Wednesday, January 15, 2014

Richard Nixon on Philip Roth & the Jews

Here is an interesting and illuminating, though not surprising, passage in Adam Mars-Jones's LRB review essay on a recent book about Philip Roth, Roth Unbound.  (Thanks to Jeet Heer for the tip.)

Revelations from the White House tapes made it clear that Roth's brilliantly effective satire of Nixon and his inner circle in his 1971 book Our Gang really caught their attention, and they were irate. One recorded discussion between Nixon and Haldeman offers an intriguing blend of artistic, social-psychological, and ethno-political analysis. (Among other things, the first two lines of this exchange beautifully sum up almost two centuries of stereotypes about "Jewish art" and the "Jewish temperament".)
One of the high points of Roth Unbound is the extract from the tapes (recorded on 3 November 1971) in which Nixon considers his anti-Roth strategy:
NIXON: Roth of course is a Jew.

HALDEMAN: Oh yes … he’s brilliant in a sick way.

NIXON: Oh, I know –

HALDEMAN: Everything he’s written has been sick …

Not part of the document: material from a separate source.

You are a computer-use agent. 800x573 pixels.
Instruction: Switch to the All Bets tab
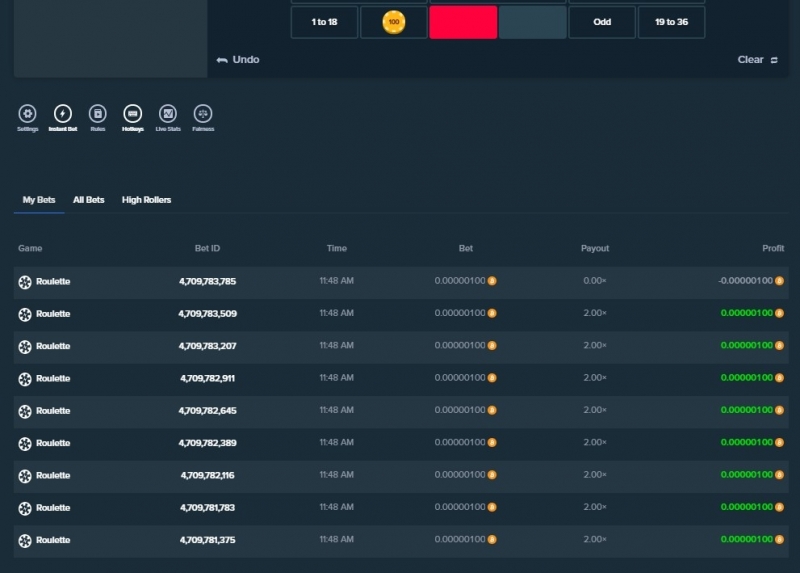[x=89, y=200]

NIXON: A lot of this can be turned to our advantage … I think the anti-Semitic thing can be, I hate to say it, but it can be very helpful to us. I mean you hear a singer even as brilliant as Richard Tucker and he’s a Jew.

HALDEMAN: Is he?

NIXON: He’s pushy …

HALDEMAN: There are a lot more anti-Semites than there are Jews, and the anti-Semites are with us generally and the Jews sure aren’t.
Haldeman was on-target there in all respects—though, of course, Nixon definitely had some Jewish supporters, both inside and outside his administration, including loyal aides. And it's still true that there are "a lot more anti-Semites than there are Jews" (especially if we're thinking on a global scale). Some philo-semites too, of course, but there's little doubt that the anti-semites heavily outnumber them. We seem to annoy a lot of people, for some reason.